WHAT YOU WILL DO: Go through the records below and return each line that has "Previsão" in it.

(Stored items)
----
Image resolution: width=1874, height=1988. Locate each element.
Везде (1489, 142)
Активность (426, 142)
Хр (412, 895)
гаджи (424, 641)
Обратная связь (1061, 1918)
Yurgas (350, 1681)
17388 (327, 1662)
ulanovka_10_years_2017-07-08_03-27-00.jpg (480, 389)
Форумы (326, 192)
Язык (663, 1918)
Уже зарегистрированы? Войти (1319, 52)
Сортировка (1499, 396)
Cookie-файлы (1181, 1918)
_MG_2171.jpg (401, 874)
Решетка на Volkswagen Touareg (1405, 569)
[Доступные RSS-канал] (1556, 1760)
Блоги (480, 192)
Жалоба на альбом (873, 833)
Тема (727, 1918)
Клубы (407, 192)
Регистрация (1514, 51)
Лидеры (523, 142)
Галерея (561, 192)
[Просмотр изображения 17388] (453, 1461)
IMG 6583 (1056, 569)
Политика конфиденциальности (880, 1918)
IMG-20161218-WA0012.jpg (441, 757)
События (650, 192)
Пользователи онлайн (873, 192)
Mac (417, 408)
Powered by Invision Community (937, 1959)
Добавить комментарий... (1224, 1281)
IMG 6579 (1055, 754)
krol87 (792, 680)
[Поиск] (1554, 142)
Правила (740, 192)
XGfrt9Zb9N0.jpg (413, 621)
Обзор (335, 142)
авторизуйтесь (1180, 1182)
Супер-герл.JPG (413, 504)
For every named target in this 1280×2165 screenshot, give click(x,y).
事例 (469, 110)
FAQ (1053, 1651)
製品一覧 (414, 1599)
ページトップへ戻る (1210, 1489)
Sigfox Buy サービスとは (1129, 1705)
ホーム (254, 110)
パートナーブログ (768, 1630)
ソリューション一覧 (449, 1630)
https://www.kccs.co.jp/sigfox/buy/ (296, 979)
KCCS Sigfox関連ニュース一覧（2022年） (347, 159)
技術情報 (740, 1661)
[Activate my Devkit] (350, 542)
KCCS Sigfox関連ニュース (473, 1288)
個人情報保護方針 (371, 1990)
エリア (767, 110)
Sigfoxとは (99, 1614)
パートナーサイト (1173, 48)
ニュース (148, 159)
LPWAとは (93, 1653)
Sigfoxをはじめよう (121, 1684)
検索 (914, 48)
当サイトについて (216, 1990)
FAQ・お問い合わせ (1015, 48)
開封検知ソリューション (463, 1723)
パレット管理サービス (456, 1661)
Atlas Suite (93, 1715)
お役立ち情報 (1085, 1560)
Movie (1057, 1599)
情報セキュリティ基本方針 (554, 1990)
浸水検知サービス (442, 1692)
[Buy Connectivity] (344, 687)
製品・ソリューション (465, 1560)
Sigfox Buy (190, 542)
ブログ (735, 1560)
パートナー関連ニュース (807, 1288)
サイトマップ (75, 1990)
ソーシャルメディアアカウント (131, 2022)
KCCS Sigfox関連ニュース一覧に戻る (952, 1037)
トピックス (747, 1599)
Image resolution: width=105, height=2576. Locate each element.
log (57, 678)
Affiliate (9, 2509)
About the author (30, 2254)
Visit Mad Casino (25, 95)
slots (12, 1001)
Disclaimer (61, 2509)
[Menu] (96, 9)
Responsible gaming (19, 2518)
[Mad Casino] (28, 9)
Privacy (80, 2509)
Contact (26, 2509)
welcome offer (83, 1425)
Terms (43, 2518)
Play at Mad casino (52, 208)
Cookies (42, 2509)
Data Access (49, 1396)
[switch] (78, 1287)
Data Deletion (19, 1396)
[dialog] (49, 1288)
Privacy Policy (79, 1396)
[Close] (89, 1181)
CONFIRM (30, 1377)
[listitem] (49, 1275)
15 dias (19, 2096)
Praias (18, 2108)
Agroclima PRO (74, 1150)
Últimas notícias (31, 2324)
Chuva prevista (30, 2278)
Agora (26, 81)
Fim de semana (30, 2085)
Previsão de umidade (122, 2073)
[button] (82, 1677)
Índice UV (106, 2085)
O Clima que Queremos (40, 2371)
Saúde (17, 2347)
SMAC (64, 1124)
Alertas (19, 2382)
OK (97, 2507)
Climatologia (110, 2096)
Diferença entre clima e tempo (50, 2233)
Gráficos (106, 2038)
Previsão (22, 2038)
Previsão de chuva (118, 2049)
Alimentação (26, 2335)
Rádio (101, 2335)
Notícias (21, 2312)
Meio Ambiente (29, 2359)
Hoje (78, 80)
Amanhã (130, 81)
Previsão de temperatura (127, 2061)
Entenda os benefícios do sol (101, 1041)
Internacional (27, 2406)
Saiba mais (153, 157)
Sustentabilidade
----
EXERCISE SOLUTION:
Previsão de umidade (122, 2073)
Previsão (22, 2038)
Previsão de chuva (118, 2049)
Previsão de temperatura (127, 2061)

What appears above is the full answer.